# eas | e92 M3 Project - VF620 Supercharger 60-130 Times - Part 3



## tom @ eas (May 5, 2004)

Just after Xmas, we were able to take our M3 out again for some more 60-130 runs.

*Run #1 - 6.92 @ 1.4% slope*









While making it into the 6s, we were *still* continuing to have traction problems. In the meantime, our run was submitted over to 6SO for verification.

Just before New Years, we'd figured taking one final crack at things, making a few changes and end off the 2011 year right. Knowing already that power wasn't an an issue, traction was still needed in order to get a competitive time.
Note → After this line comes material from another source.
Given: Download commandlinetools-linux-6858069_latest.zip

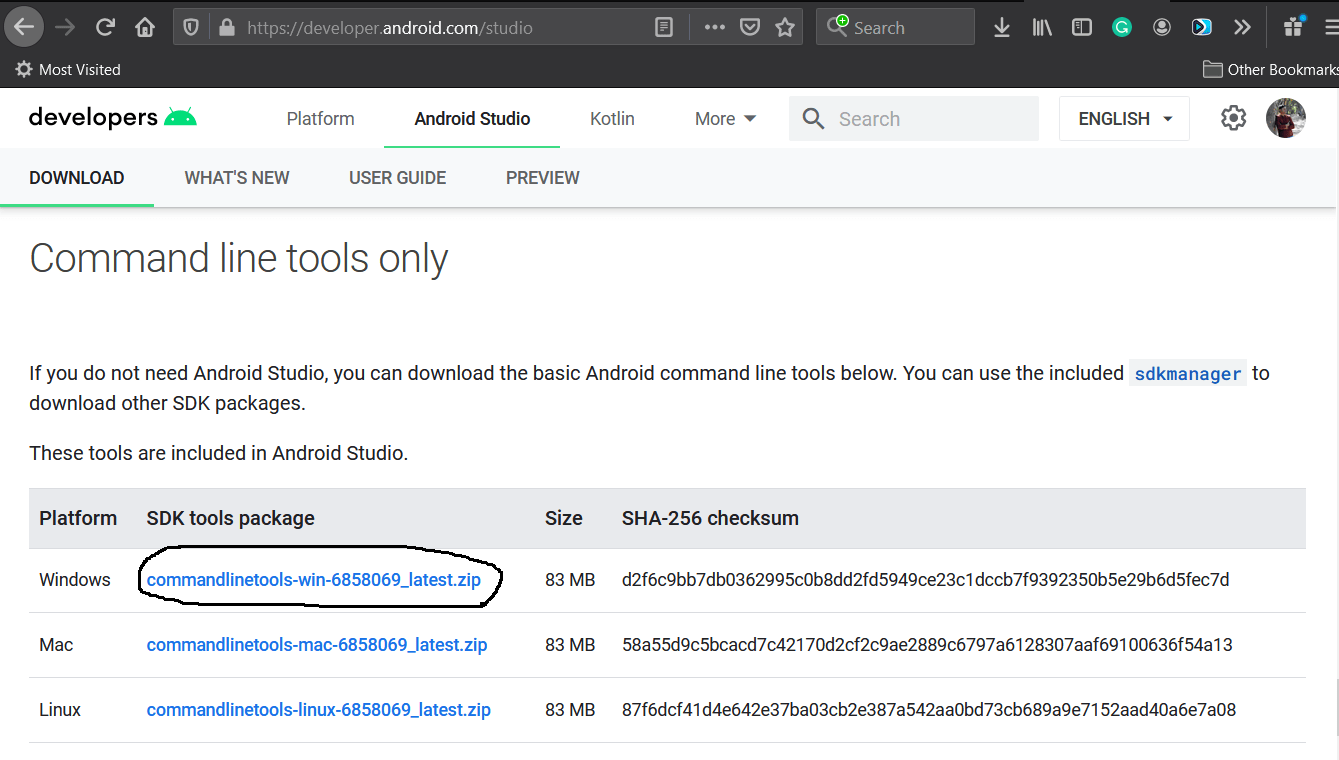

With that being said, the Yokohamas were removed for a set of Hoosier DOT Drag Radials. Some minor suspension changes were also made and the Challenge front lip (damaged from ETGP) was removed as well.

*Run #2*









Another flawless performance! The changes seemed to made all the difference, and traction was much improved making a solid 6.56 run.

*Vehicle Specs*
*Vehicle:* 2011 M3, VF620 Supercharged
*Fuel:* 1/4 tank 91oct, 3 gallons 100oct as safety measure
*Transmission:* DCT
*Exhaust:* Akrapovic Evolution, 100cpsi cats
*Gearing:* Stock
*Weight:* 3697lbs
*Tires:* Hooiser Drag Radials (DOT/Street Legal)
*Safety:* Recaro Pole Position Seats, VS Motorsports Harness Bar

*M3 weight, minus driver* (weigh-in prior to Eurotuner GP)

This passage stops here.